ESERCIZIO PROPOSTO A:
Per favore, ricopia senza modifiche le righe dell'elenco che seguono: parti dalla riga che contiene "Image resolution: width=1440 pixels, height=740" e arriva fino all'ultima riga dell'elenco, includendo entrambe.

───── BRANO DI PARTENZA ─────

Soulé: “Stavo per andarmene, Ranieri mi ha convinto a restare. Gol al derby? Stupendo” - immagine 1
L'attaccante giallorosso: "I tifosi della Roma sono molto passionali e vivono molto la partita, come in Argentina. Mi ha chiamato Spalletti per la Nazionale, ma la mia priorità è l'Albiceleste"
Redazione

Matias Soulé, al canale YouTube Los Edul di Gaston ed Estaban Edul, ha parlato della sua esperienza nella Capitale e non solo. Queste le parole dell'attaccante argentino della Roma che, dopo un avvio al di sotto delle aspettative, nella seconda parte di stagione è esploso a suon di gol, giocate e buone prestazioni caricandosi la squadra giallorossa sulle spalle.

Come procede l'adattamento a Roma? "Il clima è molto bello, mi sono ambientato molto bene. Roma simile all'Argentina? Veramente sì, è bellissima. C'è molta storia. Calcisticamente siamo partiti male, ma poi ci siamo risollevati. L'arrivo di Ranieri ci ha tranquillizzato, abbiamo conquistato abbastanza punti e ci siamo rialzati".

Sei nervoso quando non giochi? "So che sono giovane, ma ovviamente tutti vogliono giocare. Quando sono arrivato non stavo giocando molto ed ero sul punto di andare via, ma parlando con lui (Ranieri, ndr) mi ha detto di rimanere che avrei avuto le mie chances. E poi ho giocato e ottenuto ciò che volevo".

Alla Roma ci sono altri due argentini, Dybala e Paredes: quanto ti aiutano? "Sono due persone splendide, soprattutto come persone. Già li conoscevo. Prima di venire a Roma ho parlato con loro, non sapevo se sarebbero rimasti o andati via. Quindi gli chiedevo 'e voi, che fate?'. Ovviamente volevo che rimanessero, anche per l'adattamento e per il fatto che li conoscessi. Avere un connazionale argentino in squadra è un'altra cosa".

───── DATI FORNITI ─────

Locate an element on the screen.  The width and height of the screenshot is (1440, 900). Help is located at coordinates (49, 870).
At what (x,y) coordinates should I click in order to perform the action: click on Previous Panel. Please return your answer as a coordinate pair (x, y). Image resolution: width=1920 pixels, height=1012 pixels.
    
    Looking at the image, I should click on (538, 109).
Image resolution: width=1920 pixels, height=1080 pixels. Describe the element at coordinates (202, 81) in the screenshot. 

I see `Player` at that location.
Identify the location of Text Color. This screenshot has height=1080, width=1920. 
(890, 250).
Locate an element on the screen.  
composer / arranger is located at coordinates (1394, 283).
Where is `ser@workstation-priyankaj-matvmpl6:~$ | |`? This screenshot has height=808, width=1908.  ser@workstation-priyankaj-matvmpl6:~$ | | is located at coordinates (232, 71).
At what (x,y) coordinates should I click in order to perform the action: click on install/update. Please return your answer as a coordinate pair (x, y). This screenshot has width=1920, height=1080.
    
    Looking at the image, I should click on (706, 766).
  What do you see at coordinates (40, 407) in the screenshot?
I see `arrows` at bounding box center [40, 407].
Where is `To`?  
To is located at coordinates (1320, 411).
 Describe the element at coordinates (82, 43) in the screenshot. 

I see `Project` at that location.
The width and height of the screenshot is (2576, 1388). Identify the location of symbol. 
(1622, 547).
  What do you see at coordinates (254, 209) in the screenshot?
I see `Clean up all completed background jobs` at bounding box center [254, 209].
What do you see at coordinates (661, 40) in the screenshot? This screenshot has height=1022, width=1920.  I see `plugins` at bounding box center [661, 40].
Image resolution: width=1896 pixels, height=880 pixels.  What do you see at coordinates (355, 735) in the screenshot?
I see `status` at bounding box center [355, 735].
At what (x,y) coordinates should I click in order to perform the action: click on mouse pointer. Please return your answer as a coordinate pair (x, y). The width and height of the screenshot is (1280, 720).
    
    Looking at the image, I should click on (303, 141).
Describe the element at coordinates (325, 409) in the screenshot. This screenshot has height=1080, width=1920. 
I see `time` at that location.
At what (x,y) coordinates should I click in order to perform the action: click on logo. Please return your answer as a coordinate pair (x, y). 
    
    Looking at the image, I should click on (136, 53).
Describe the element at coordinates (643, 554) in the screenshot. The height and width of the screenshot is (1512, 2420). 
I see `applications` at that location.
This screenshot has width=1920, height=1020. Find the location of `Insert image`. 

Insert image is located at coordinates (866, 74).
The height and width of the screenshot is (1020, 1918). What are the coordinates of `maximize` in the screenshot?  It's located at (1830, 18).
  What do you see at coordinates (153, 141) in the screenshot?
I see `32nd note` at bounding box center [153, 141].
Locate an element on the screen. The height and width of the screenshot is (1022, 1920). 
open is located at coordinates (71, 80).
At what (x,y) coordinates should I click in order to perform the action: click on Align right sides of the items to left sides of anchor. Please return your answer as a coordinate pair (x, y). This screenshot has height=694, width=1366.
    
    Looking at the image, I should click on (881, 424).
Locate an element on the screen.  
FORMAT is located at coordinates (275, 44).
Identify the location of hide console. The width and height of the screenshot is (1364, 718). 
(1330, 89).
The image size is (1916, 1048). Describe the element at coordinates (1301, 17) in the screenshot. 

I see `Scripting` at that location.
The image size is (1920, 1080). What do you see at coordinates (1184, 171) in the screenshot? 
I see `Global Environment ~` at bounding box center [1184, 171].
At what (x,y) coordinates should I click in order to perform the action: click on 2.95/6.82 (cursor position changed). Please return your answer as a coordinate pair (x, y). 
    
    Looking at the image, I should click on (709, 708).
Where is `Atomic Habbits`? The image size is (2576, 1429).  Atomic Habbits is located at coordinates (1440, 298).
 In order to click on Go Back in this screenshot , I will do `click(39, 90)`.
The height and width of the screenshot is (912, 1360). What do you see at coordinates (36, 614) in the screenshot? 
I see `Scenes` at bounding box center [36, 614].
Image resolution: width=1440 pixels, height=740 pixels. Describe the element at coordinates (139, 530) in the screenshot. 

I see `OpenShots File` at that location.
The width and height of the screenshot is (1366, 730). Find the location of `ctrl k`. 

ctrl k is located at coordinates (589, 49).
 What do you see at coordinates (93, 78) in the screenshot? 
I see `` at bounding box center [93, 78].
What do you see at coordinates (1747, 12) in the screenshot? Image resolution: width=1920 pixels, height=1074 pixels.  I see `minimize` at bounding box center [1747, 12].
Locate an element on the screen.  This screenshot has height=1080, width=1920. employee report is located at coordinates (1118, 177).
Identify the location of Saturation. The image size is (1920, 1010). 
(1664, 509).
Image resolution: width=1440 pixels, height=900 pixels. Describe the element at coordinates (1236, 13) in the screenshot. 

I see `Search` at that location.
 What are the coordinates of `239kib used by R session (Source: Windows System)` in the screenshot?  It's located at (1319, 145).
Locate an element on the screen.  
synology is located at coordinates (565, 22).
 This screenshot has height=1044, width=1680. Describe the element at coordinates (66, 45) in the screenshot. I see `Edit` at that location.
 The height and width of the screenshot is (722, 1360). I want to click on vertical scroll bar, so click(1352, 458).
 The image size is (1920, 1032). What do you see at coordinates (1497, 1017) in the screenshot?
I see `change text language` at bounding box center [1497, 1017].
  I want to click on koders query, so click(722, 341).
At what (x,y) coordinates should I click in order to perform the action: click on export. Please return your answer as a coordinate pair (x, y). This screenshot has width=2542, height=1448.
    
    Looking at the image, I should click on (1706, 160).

─────

ESERCIZIO PROPOSTO B:
Riscrivi il passo dell'articolo su Soulé che inizia con le parole "Matias Soulé, al" e termina con "giallorossa sulle spalle.", mettendo "città" al posto di "Capitale".

RISULTATO ATTESO A:
Image resolution: width=1440 pixels, height=740 pixels. Describe the element at coordinates (139, 530) in the screenshot. 

I see `OpenShots File` at that location.
The width and height of the screenshot is (1366, 730). Find the location of `ctrl k`. 

ctrl k is located at coordinates (589, 49).
 What do you see at coordinates (93, 78) in the screenshot? 
I see `` at bounding box center [93, 78].
What do you see at coordinates (1747, 12) in the screenshot? Image resolution: width=1920 pixels, height=1074 pixels.  I see `minimize` at bounding box center [1747, 12].
Locate an element on the screen.  This screenshot has height=1080, width=1920. employee report is located at coordinates (1118, 177).
Identify the location of Saturation. The image size is (1920, 1010). 
(1664, 509).
Image resolution: width=1440 pixels, height=900 pixels. Describe the element at coordinates (1236, 13) in the screenshot. 

I see `Search` at that location.
 What are the coordinates of `239kib used by R session (Source: Windows System)` in the screenshot?  It's located at (1319, 145).
Locate an element on the screen.  
synology is located at coordinates (565, 22).
 This screenshot has height=1044, width=1680. Describe the element at coordinates (66, 45) in the screenshot. I see `Edit` at that location.
 The height and width of the screenshot is (722, 1360). I want to click on vertical scroll bar, so click(1352, 458).
 The image size is (1920, 1032). What do you see at coordinates (1497, 1017) in the screenshot?
I see `change text language` at bounding box center [1497, 1017].
  I want to click on koders query, so click(722, 341).
At what (x,y) coordinates should I click in order to perform the action: click on export. Please return your answer as a coordinate pair (x, y). This screenshot has width=2542, height=1448.
    
    Looking at the image, I should click on (1706, 160).

RISULTATO ATTESO B:
Matias Soulé, al canale YouTube Los Edul di Gaston ed Estaban Edul, ha parlato della sua esperienza nella città e non solo. Queste le parole dell'attaccante argentino della Roma che, dopo un avvio al di sotto delle aspettative, nella seconda parte di stagione è esploso a suon di gol, giocate e buone prestazioni caricandosi la squadra giallorossa sulle spalle.